Eighty-two subjects were enrolled (18-60 years, body mass index: 25-40 kg/m(2)) in a randomized, placebo-controlled, double-blind, parallel trial. During a 12-week period, the effects of Olibra™ fat emulsion (2.1 g twice daily) on food intake, appetite, satiety, weight, and body composition were compared with those of a twice daily administered placebo (1.95 g milk fat). On days -7, 0, and 28, Olibra or the placebo added to 200 g of yogurt was served at breakfast and lunch. Food intake, appetite, and satiety were assessed after lunch and dinner. Body weight was measured on days -7, 0, 14, 28, 56, and 84. Body fat, waist circumference, and waist-hip ratio were determined on days 0 and 84. The Eating Inventory was administered at screening and on day 28. Data relating to 71 subjects were analyzed using analysis of covariance.

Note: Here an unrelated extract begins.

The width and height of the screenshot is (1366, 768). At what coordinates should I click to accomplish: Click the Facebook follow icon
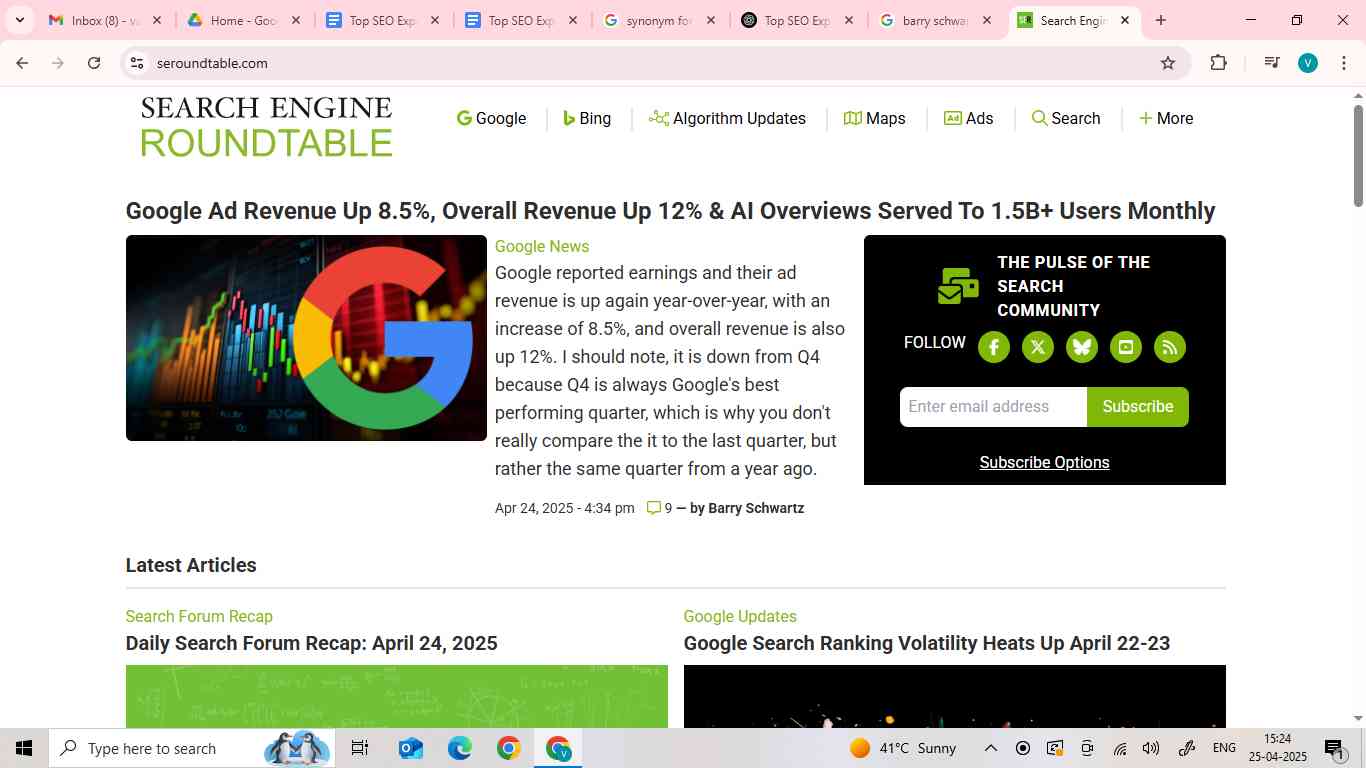coord(993,347)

At 12 weeks, body weight was reduced in the test group (2.17 ± 0.46 kg standard error of the mean, p < .0001) and the control group (1.68 ± 0.42 kg, p < .0001). Waist circumference decreased by 2.93 ± 0.85 cm in the test group (p = .001) and by 1.78 ± 0.74 cm in the control group (p = .02). Differential weight and waist circumference reductions were not significant. Hunger scores (Eating Inventory) decreased more in the test group (p = .0082). Differential group effects were not significant for body fat, waist-hip ratio, food intake, appetite, and satiety.
At this dose, Olibra did not exert a consistent effect on food intake, appetite regulation, body weight, or body composition.
Journal of diabetes science and technology 01/2012; 6(3):695-708.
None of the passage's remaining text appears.